Plus, if donors ever needed blood themselves for a procedure, they get it for free.
Candidates for the donor program have to meet several criteria, Kelly said.
They need to weigh at least 50 pounds, be one to five years old, have an excellent temperament, be spayed or neutered and be healthy and on no medicines other than preventative.
According to Kelly, temperament is also taken into account as during the five- to eight-minute procedure, the canine needs to remain calm.
The donor process takes about an hour, Kelly said, and it starts with a period of 15-20 minutes for the dog to settle into the environment with positive praise, because no sedation is used.
They check the dog’s red blood cell count to be sure it’s safe to donate that day. If so, they clip an area, prep it and use the same blood collection equipment as human blood banks use to collect it.
Anyone can learn more about the canine blood donor program by visiting the blood bank website.
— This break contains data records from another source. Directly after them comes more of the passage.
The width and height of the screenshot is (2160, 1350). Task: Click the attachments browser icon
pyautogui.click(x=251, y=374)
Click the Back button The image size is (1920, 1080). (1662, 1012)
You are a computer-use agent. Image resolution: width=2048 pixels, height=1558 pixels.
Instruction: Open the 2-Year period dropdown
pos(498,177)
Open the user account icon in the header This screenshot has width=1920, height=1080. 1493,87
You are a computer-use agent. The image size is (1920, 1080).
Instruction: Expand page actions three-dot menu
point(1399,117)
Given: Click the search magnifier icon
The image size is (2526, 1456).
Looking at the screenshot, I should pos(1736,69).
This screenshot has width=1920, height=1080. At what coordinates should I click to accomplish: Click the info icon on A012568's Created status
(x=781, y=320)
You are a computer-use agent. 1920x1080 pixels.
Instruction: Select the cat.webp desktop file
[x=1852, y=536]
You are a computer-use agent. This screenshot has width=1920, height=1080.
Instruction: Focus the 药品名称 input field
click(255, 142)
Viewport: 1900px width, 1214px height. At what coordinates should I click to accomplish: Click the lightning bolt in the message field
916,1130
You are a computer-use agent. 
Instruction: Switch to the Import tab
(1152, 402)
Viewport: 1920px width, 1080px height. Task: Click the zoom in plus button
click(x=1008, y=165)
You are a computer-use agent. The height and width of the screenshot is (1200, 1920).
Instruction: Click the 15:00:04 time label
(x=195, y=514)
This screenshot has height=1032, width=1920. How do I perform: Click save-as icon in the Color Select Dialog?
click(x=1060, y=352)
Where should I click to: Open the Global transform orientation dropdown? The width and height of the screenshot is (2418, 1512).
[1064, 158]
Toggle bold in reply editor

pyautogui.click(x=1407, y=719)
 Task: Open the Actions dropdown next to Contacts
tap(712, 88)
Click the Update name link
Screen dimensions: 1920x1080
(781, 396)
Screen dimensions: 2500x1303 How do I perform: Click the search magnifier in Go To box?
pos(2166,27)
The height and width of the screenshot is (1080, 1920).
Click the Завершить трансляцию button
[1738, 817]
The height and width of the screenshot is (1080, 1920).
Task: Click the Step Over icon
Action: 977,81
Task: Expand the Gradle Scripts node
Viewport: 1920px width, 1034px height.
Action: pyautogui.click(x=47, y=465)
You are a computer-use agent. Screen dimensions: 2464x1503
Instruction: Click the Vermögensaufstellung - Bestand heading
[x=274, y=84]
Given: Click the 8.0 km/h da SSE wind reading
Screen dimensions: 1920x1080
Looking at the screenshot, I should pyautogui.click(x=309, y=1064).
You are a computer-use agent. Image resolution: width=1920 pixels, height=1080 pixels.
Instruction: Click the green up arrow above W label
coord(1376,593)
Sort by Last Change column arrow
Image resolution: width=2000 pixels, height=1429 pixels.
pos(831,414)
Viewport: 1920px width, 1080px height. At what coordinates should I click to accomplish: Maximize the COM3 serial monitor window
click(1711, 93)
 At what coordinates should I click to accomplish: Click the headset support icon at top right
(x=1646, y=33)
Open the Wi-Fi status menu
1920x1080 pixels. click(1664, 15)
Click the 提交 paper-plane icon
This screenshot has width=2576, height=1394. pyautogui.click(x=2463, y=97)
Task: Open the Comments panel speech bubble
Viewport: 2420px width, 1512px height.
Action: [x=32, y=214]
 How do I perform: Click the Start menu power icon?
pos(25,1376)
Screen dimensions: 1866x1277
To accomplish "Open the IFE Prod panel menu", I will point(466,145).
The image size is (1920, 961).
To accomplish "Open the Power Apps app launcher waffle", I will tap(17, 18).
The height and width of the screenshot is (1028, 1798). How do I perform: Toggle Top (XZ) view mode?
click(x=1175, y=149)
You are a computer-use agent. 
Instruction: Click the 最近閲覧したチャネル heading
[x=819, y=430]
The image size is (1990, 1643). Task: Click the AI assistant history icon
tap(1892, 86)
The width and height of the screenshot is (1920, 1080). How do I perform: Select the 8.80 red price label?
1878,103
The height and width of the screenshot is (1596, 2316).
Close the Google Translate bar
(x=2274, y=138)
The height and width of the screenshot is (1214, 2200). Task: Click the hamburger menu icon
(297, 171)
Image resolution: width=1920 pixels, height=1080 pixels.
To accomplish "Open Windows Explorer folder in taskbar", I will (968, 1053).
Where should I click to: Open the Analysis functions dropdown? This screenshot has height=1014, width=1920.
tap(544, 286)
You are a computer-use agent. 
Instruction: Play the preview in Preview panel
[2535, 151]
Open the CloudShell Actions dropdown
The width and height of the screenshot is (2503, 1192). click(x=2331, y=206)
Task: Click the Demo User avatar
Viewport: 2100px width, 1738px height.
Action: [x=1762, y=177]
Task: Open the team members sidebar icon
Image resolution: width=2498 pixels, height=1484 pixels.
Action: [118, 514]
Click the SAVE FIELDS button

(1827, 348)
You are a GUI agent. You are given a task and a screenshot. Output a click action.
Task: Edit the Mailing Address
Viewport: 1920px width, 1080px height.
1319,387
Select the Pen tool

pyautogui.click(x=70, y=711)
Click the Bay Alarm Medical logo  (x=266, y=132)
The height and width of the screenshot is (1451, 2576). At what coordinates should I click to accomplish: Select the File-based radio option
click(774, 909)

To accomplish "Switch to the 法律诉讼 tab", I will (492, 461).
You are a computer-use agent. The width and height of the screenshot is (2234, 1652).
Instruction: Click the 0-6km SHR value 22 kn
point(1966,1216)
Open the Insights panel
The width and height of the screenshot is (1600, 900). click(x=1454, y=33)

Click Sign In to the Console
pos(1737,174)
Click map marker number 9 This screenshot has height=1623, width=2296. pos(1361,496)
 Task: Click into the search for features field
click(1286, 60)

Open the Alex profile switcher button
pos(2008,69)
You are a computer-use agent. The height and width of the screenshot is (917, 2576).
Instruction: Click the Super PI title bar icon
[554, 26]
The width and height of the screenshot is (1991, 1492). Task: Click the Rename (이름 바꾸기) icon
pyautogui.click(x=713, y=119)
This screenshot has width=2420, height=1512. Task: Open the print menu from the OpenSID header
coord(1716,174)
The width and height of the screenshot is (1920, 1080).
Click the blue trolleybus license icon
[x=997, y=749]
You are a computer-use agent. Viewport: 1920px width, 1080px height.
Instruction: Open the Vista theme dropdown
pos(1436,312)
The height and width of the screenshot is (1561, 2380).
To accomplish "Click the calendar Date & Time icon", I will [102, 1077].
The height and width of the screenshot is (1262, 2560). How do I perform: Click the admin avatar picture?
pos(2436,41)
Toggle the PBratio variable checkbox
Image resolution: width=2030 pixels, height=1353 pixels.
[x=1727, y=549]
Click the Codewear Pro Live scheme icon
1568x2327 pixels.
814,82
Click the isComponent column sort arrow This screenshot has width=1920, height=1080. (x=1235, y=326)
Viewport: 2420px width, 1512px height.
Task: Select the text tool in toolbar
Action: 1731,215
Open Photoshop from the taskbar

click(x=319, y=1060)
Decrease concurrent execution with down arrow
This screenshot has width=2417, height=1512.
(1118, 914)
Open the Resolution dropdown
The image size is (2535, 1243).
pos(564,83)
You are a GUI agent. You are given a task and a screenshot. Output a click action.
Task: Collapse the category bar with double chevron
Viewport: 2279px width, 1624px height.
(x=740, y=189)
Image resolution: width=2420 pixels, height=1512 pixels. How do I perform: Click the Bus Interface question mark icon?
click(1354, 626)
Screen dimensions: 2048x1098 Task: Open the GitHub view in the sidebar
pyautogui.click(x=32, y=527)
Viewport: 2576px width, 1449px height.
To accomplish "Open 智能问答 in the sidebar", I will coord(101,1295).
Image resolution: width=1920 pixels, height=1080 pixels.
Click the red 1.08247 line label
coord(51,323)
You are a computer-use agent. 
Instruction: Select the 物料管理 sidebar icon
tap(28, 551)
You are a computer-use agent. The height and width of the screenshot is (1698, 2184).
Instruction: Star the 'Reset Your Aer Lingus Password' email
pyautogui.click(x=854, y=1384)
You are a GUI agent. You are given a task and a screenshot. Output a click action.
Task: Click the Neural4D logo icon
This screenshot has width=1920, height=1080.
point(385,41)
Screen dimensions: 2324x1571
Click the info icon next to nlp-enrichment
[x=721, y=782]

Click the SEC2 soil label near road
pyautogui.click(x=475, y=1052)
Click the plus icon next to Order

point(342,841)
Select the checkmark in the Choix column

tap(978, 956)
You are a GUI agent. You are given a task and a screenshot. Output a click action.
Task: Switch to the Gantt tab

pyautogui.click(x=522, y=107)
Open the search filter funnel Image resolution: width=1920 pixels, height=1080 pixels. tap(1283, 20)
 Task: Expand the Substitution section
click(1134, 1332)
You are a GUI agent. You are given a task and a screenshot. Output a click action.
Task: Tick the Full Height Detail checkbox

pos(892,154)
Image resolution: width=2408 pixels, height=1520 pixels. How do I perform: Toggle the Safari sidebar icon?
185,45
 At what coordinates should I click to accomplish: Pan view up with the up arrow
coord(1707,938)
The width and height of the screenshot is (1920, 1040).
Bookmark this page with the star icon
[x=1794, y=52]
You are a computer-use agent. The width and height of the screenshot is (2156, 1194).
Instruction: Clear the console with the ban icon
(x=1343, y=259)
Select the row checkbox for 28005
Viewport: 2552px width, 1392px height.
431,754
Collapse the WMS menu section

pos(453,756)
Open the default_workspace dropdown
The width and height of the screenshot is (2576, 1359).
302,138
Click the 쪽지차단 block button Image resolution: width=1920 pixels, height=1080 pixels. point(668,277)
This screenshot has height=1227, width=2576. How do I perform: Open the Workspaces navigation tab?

Kelly said dogs belonging to UF staff and students are a large percentage of the donors and some pet owners travel great distances to be a part of the program.
“One donor comes as far as South Carolina every few months,” she said, noting others come from Orlando and Tampa.
“There are not many programs like this in the state,” Kelly said. When the pandemic hit, a similar program in South Florida and another donor center planned for Jacksonville were both put on hold.
Other than canine red cell products, the center also collects plasma and platelets.
Kelly said that greyhounds used to be the main breed to be used as donors and that UF is “really lucky to have a lot of champions like Kenzie. But we are open to all breeds.”